__REQUIRED ACTION__: Give the data again exactly, stopping after the "The height and width of the screenshot is (1492, 778)." line.

Source data:
-*-*-
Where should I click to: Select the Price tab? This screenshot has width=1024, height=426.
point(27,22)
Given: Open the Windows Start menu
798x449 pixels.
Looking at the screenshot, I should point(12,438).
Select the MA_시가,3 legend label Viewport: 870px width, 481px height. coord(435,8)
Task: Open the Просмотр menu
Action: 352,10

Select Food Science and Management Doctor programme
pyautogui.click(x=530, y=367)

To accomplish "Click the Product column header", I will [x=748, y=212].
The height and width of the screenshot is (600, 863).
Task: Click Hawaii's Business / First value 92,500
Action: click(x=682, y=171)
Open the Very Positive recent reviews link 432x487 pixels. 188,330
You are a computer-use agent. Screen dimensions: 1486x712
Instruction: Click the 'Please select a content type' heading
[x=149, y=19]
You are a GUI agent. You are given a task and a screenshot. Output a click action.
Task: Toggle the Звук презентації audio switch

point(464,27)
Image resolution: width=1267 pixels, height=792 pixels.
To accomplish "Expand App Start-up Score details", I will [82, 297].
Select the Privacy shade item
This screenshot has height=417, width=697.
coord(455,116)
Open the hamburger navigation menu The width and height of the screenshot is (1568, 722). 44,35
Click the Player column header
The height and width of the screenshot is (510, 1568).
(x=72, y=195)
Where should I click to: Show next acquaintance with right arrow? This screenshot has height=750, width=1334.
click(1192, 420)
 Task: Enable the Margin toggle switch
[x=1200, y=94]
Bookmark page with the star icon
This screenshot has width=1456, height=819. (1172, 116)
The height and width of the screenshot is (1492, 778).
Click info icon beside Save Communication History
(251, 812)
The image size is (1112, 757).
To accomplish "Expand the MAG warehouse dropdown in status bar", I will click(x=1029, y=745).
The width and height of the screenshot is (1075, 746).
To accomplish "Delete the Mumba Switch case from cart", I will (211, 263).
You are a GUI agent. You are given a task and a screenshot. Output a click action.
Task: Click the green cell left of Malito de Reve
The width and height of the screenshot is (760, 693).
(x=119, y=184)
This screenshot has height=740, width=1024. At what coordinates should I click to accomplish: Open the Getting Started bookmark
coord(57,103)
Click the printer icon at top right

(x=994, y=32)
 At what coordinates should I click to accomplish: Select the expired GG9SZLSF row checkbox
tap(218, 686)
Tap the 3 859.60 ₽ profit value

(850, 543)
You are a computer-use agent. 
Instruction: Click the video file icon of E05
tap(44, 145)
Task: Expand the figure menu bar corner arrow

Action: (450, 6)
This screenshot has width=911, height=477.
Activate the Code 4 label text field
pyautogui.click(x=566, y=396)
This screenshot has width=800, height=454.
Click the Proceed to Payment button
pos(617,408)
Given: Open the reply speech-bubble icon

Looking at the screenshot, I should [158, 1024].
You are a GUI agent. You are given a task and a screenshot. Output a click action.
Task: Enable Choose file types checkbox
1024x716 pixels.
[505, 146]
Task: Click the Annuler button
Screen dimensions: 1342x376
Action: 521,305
-*-*-
__ANSWER FOR THIS EXERCISE__:
Where should I click to: Select the Price tab? This screenshot has width=1024, height=426.
point(27,22)
Given: Open the Windows Start menu
798x449 pixels.
Looking at the screenshot, I should point(12,438).
Select the MA_시가,3 legend label Viewport: 870px width, 481px height. coord(435,8)
Task: Open the Просмотр menu
Action: 352,10

Select Food Science and Management Doctor programme
pyautogui.click(x=530, y=367)

To accomplish "Click the Product column header", I will [x=748, y=212].
The height and width of the screenshot is (600, 863).
Task: Click Hawaii's Business / First value 92,500
Action: click(x=682, y=171)
Open the Very Positive recent reviews link 432x487 pixels. 188,330
You are a computer-use agent. Screen dimensions: 1486x712
Instruction: Click the 'Please select a content type' heading
[x=149, y=19]
You are a GUI agent. You are given a task and a screenshot. Output a click action.
Task: Toggle the Звук презентації audio switch

point(464,27)
Image resolution: width=1267 pixels, height=792 pixels.
To accomplish "Expand App Start-up Score details", I will [82, 297].
Select the Privacy shade item
This screenshot has height=417, width=697.
coord(455,116)
Open the hamburger navigation menu The width and height of the screenshot is (1568, 722). 44,35
Click the Player column header
The height and width of the screenshot is (510, 1568).
(x=72, y=195)
Where should I click to: Show next acquaintance with right arrow? This screenshot has height=750, width=1334.
click(1192, 420)
 Task: Enable the Margin toggle switch
[x=1200, y=94]
Bookmark page with the star icon
This screenshot has width=1456, height=819. (1172, 116)
The height and width of the screenshot is (1492, 778).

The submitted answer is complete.